Ahmet Cevdet Paşa'dan Said Halim Paşa'ya Elmalılı'dan Filibeli'ye, Akif'ten Bediüzzaman'a, Seyyid Kutup'tan Ali Şeriati'ye, İkbal'den Nakîb el-Attas'a, Seyyid Hüseyin Nasr'dan Sezai Karakoç'a kadar pek çok yazarın, sanatçının ve düşünürün bu çok yönlü varoluş yolculuğunun içinde yer aldıklarını, bu yolculuğun uzun vadeli yapı-taşlarını döşediklerini, böyle bir hareketin içinde yer almanın ve bu harekete esaslı fikrî katkılarda bulunmanın, müslümanların ve dünyanın hakikatle buluşabilmesi için bir hayat-memat meselesi olduğunu derinlemesine kavradıklarını aslâ gözardı edemeyiz.
İslâmcılık, önümüzdeki süreçte, sivilizasyonla kavramsal hiçbir akrabalığı olmayan, kaynağını doğrudan Sünnet-i Seniyye'nin üç sütunundan alan vahiy eksenli bir medeniyet fikrine dönüşecek. Bunun İslâm dünyasındaki fikrî tohumları çoktan atılmaya başlandı ve henüz yeterli olmasa da ciddiye alınması gereken bir literatür oluştu.
Zaman'ın Yorum sayfasında yayımlanan basiret, feraset, tefekkür, tezekkür, tefakkuh ve taakkul yoksunu o talihsiz yazıyı ayrı bir yazıda mercek altına alacağımı belirterek bu kadarcık bir notla yetiniyorum şimdilik...
http://yenisafak.com.tr/Yazarlar/?i=33655&y=YusufKaplan
Yorum:
Şeker bayramı demek yerine”Ramazan Bayramı”demekle mi?
Cumhurbaşkanımız ve Başbakanımızın bayram mesajlarını dinledim.
Özellikle Rmazan Bayramı ismini vurguladılar.
Aklıma askerdeki “tanrımıza hamdolsun”ve “Allahımıza hamdolsun”polemiği geldi.
Dindar veya mukeddasatçılar “Allahımıza”laik veya solcular ise”tanrımıza”
dedirtirlerdi.
Lafla veya kelimeleri değiştirmekle bir şey değişmiyor dedim kendi kendime.

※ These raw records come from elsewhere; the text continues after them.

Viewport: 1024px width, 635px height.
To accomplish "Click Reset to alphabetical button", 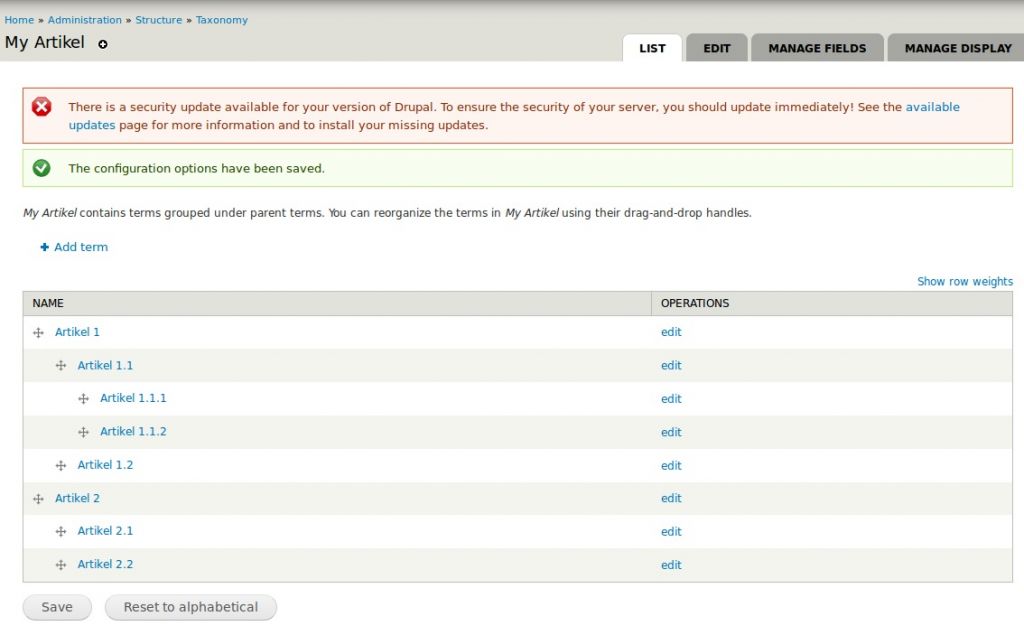I will coord(190,607).
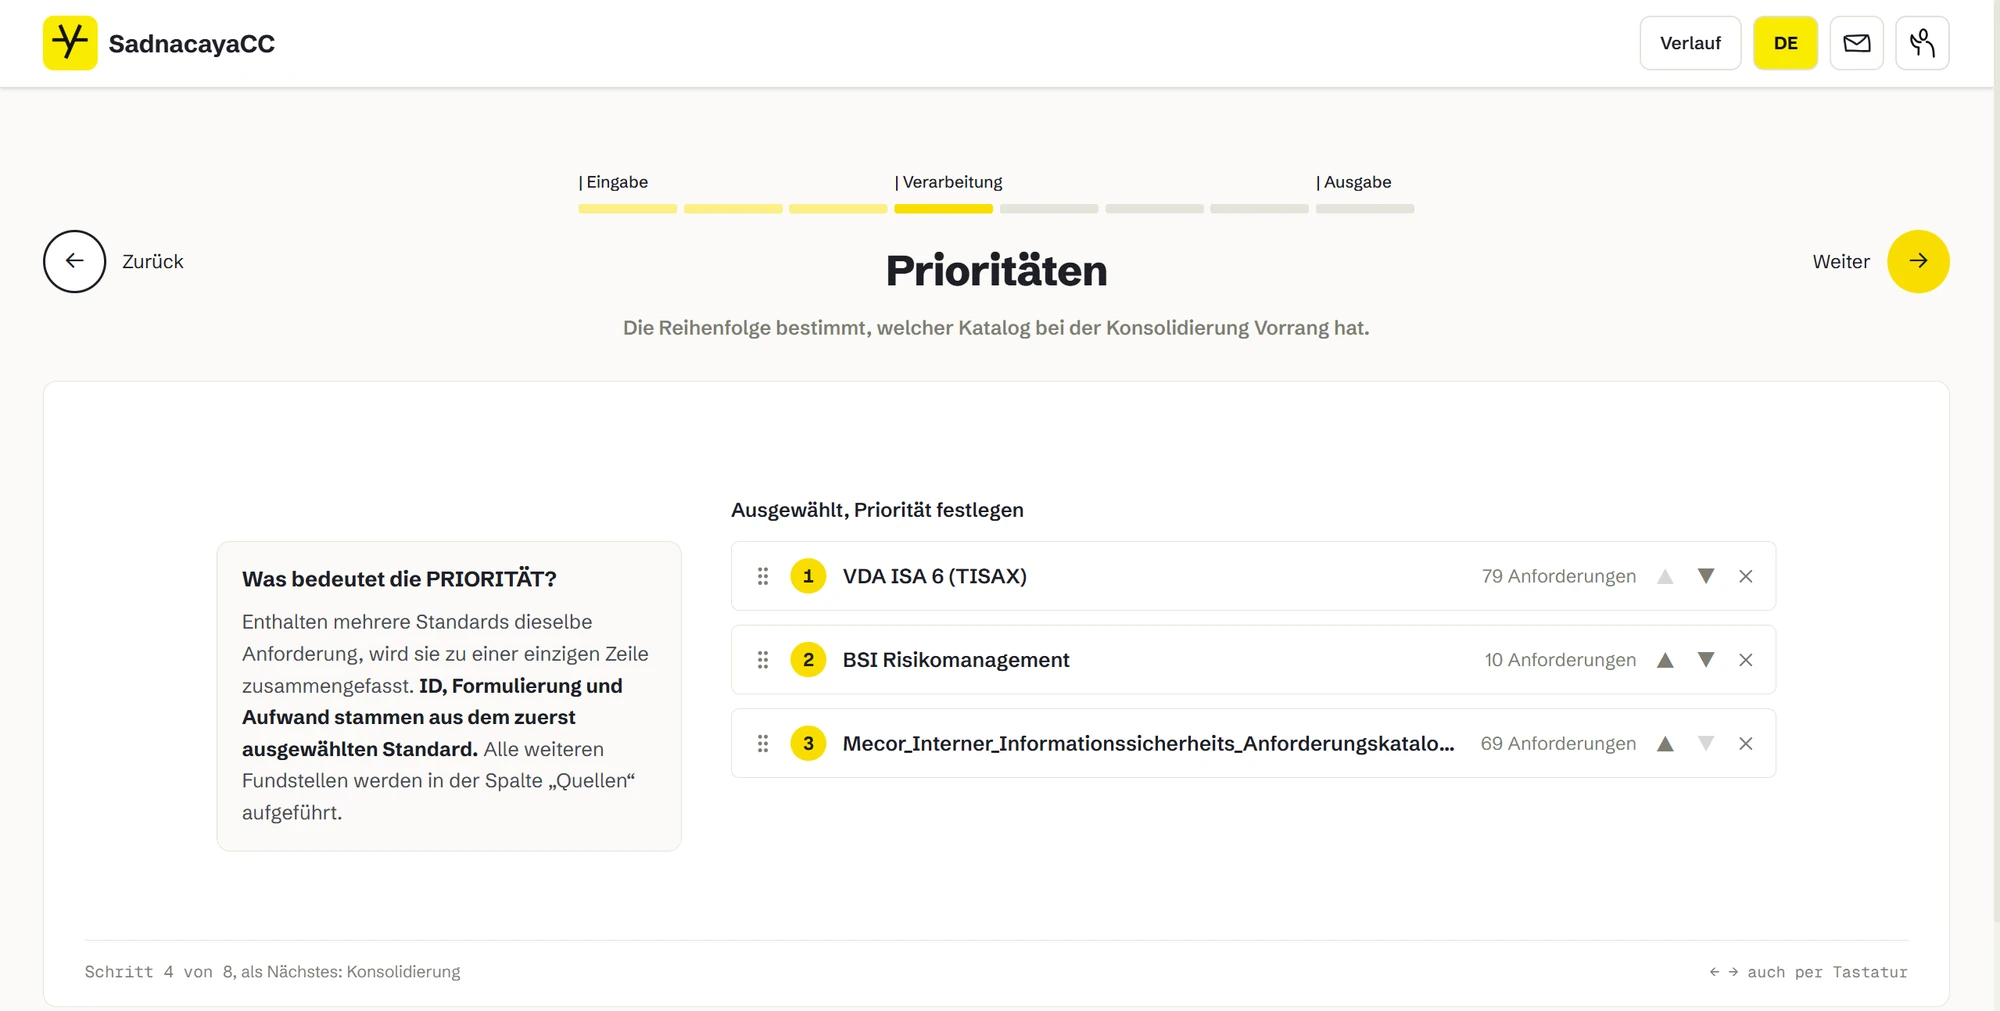
Task: Open the user account icon
Action: [x=1922, y=43]
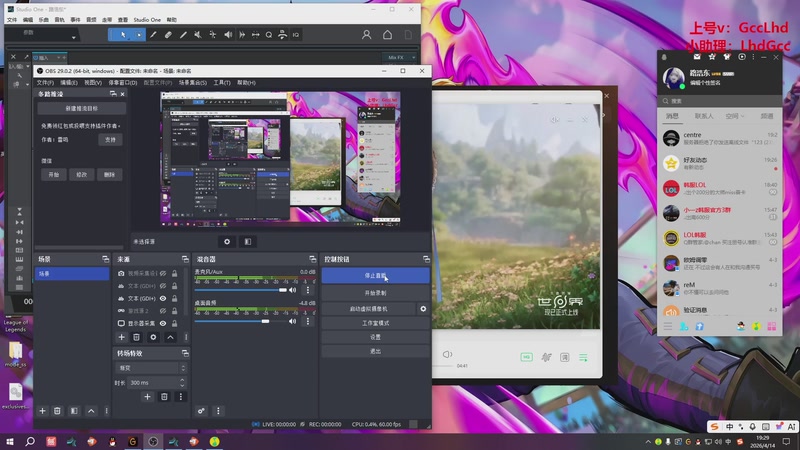The width and height of the screenshot is (800, 450).
Task: Add a new source with plus icon
Action: pyautogui.click(x=122, y=338)
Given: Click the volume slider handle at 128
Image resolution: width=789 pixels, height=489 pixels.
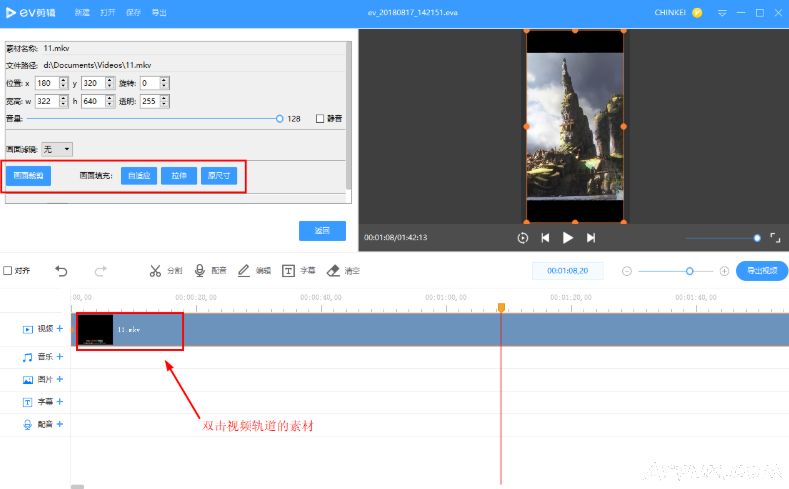Looking at the screenshot, I should coord(279,118).
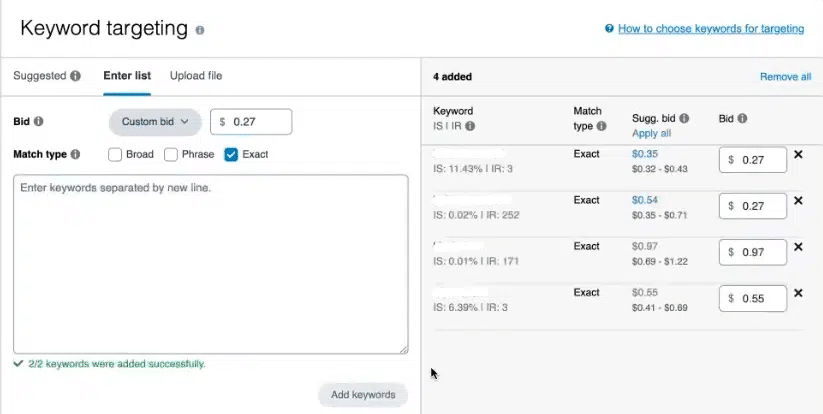The width and height of the screenshot is (823, 414).
Task: Click the keywords entry text area
Action: pyautogui.click(x=210, y=265)
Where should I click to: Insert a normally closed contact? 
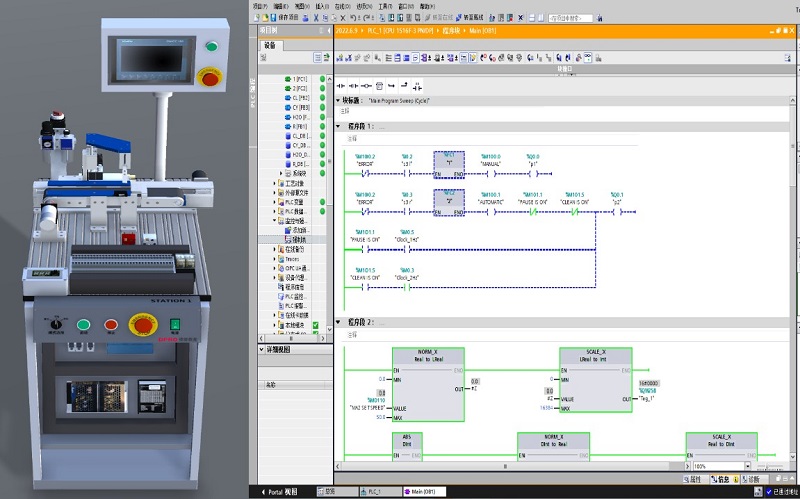[353, 86]
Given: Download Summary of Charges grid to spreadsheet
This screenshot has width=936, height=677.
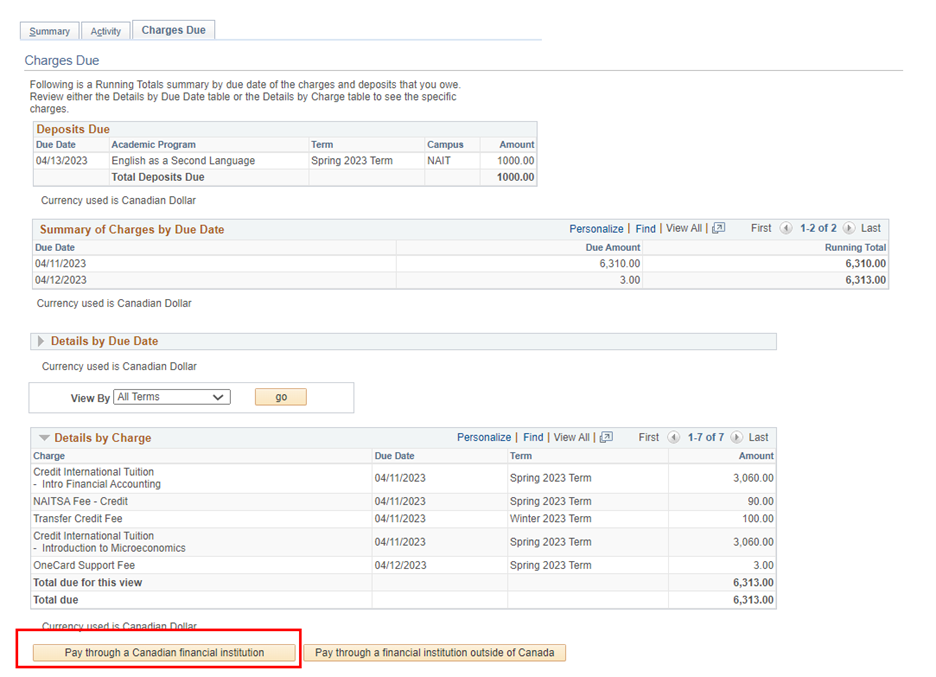Looking at the screenshot, I should pyautogui.click(x=718, y=228).
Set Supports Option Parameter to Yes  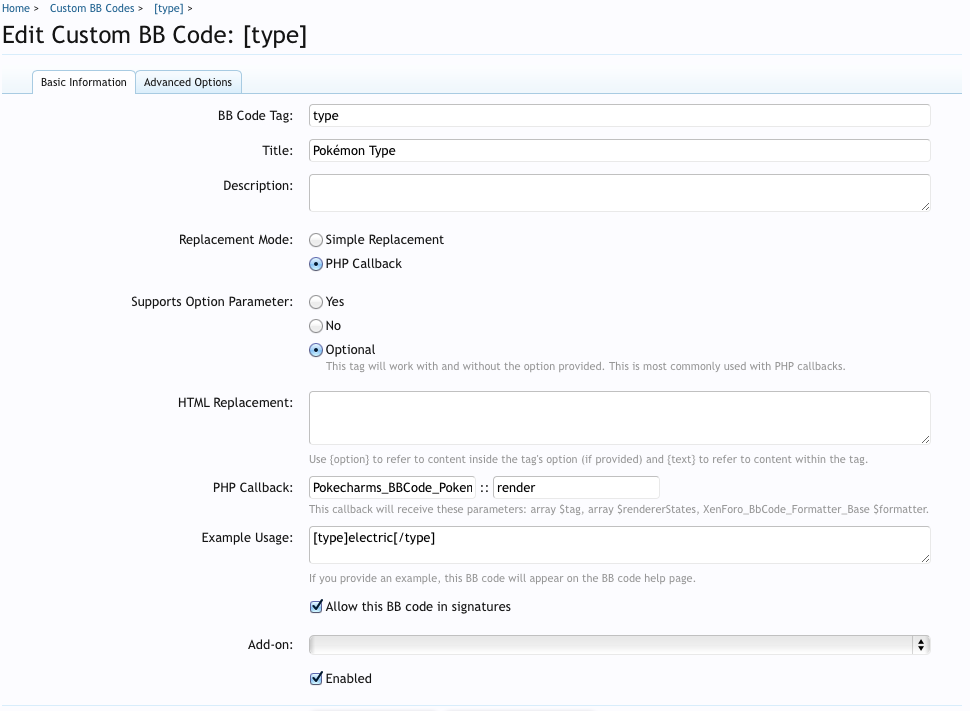(316, 302)
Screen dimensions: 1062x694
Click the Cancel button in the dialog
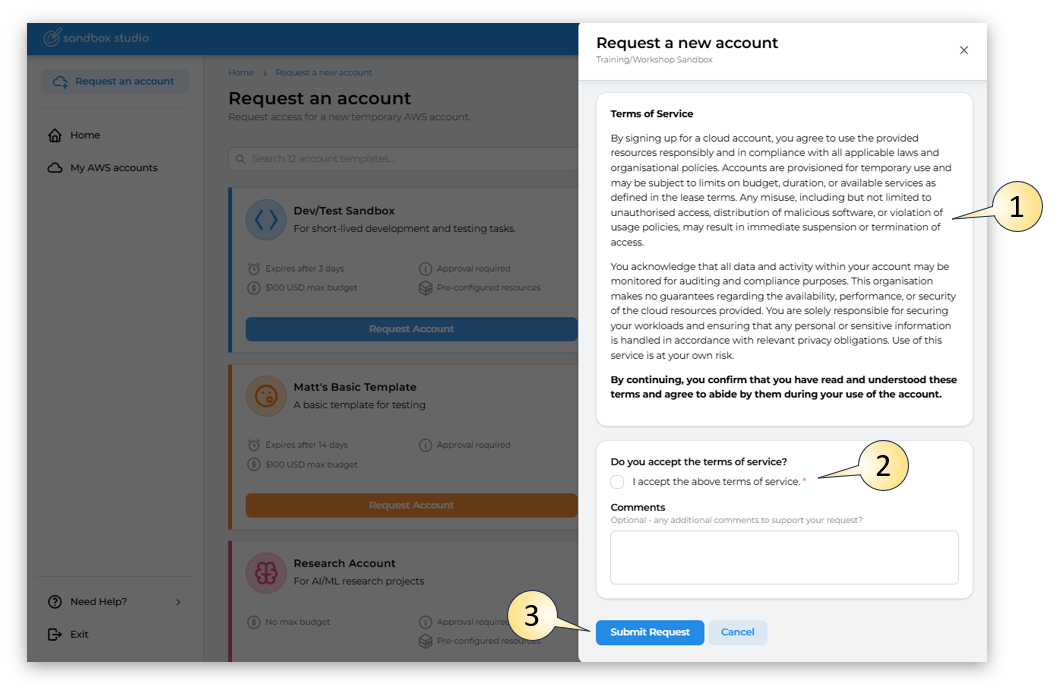coord(738,632)
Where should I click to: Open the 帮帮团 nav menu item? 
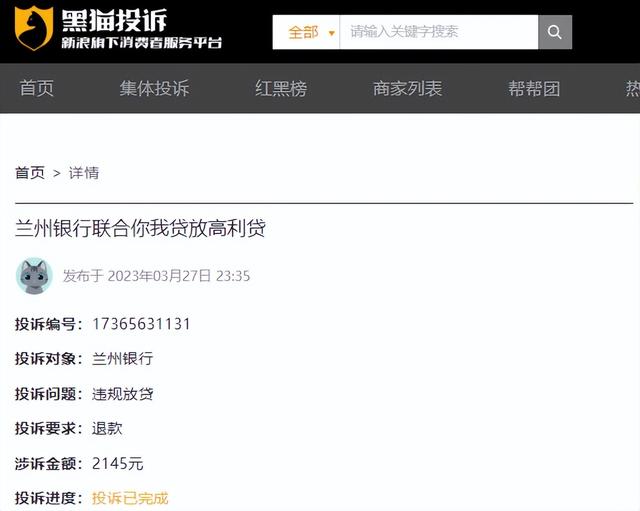[534, 88]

Sadece dinsiz diktatör gidiyor dindar diktatör geliyor.
Zalim düzen değişmedikten sonra ne fark eder.
İslamcı da gerçek “İslamcı”olmalı sözde değil özde olmalı.
Yazarımızın bunu fark etmesi için dua ediyorum.
Sonsöz bir şehidimizden olsun.
“İyi nişan almalı,kuklayı değil kuklacıyı vurmalı.”